» Extracted information
○ ○ ○ ○
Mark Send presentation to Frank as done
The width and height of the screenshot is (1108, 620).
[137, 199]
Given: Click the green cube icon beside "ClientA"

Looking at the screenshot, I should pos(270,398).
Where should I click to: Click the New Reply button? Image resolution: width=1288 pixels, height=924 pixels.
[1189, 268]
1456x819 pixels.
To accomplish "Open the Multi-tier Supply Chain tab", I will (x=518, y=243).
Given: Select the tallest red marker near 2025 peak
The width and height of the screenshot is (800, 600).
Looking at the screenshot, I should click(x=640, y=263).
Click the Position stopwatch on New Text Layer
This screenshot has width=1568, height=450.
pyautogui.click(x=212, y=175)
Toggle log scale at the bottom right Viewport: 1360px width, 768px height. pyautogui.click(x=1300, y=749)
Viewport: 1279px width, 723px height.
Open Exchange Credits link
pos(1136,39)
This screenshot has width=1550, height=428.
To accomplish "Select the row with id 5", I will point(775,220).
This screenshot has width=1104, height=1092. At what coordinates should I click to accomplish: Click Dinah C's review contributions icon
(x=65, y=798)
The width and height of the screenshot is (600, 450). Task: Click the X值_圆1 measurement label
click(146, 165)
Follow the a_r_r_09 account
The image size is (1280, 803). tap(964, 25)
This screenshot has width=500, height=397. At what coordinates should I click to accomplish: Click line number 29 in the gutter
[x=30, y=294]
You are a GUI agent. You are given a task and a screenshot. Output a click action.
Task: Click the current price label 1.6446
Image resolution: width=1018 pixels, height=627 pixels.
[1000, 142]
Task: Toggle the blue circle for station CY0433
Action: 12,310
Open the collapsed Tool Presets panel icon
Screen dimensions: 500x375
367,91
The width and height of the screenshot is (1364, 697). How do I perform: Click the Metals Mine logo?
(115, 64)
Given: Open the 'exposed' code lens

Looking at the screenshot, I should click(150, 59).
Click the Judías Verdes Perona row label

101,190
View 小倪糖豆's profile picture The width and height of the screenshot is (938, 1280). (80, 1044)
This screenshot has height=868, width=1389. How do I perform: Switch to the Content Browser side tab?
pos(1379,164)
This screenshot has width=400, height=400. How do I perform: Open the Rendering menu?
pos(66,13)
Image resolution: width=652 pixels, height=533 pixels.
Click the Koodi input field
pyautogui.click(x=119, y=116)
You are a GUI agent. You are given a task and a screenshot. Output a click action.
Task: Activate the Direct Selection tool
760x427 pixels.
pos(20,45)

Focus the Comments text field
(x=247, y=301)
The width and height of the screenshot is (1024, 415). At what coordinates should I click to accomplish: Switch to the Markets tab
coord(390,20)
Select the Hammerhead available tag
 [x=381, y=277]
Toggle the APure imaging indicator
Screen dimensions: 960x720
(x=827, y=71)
○ ○ ○ ○
» What this task involves
Reproduce the items above, replacing every occurrence of "Image resolution" with "Screen resolution" and leaving everything else unchanged.

» Answer below
Mark Send presentation to Frank as done
The width and height of the screenshot is (1108, 620).
[137, 199]
Given: Click the green cube icon beside "ClientA"

Looking at the screenshot, I should pos(270,398).
Where should I click to: Click the New Reply button? Screen resolution: width=1288 pixels, height=924 pixels.
[1189, 268]
1456x819 pixels.
To accomplish "Open the Multi-tier Supply Chain tab", I will (x=518, y=243).
Given: Select the tallest red marker near 2025 peak
The width and height of the screenshot is (800, 600).
Looking at the screenshot, I should click(x=640, y=263).
Click the Position stopwatch on New Text Layer
This screenshot has width=1568, height=450.
pyautogui.click(x=212, y=175)
Toggle log scale at the bottom right Viewport: 1360px width, 768px height. pyautogui.click(x=1300, y=749)
Viewport: 1279px width, 723px height.
Open Exchange Credits link
pos(1136,39)
This screenshot has width=1550, height=428.
To accomplish "Select the row with id 5", I will point(775,220).
This screenshot has width=1104, height=1092. At what coordinates should I click to accomplish: Click Dinah C's review contributions icon
(x=65, y=798)
The width and height of the screenshot is (600, 450). Task: Click the X值_圆1 measurement label
click(146, 165)
Follow the a_r_r_09 account
The image size is (1280, 803). tap(964, 25)
This screenshot has width=500, height=397. At what coordinates should I click to accomplish: Click line number 29 in the gutter
[x=30, y=294]
You are a GUI agent. You are given a task and a screenshot. Output a click action.
Task: Click the current price label 1.6446
Screen resolution: width=1018 pixels, height=627 pixels.
[1000, 142]
Task: Toggle the blue circle for station CY0433
Action: 12,310
Open the collapsed Tool Presets panel icon
Screen dimensions: 500x375
367,91
The width and height of the screenshot is (1364, 697). How do I perform: Click the Metals Mine logo?
(115, 64)
Given: Open the 'exposed' code lens

Looking at the screenshot, I should click(150, 59).
Click the Judías Verdes Perona row label

101,190
View 小倪糖豆's profile picture The width and height of the screenshot is (938, 1280). (80, 1044)
This screenshot has height=868, width=1389. How do I perform: Switch to the Content Browser side tab?
pos(1379,164)
This screenshot has width=400, height=400. How do I perform: Open the Rendering menu?
pos(66,13)
Screen resolution: width=652 pixels, height=533 pixels.
Click the Koodi input field
pyautogui.click(x=119, y=116)
You are a GUI agent. You are given a task and a screenshot. Output a click action.
Task: Activate the Direct Selection tool
760x427 pixels.
pos(20,45)

Focus the Comments text field
(x=247, y=301)
The width and height of the screenshot is (1024, 415). At what coordinates should I click to accomplish: Switch to the Markets tab
coord(390,20)
Select the Hammerhead available tag
 [x=381, y=277]
Toggle the APure imaging indicator
Screen dimensions: 960x720
(x=827, y=71)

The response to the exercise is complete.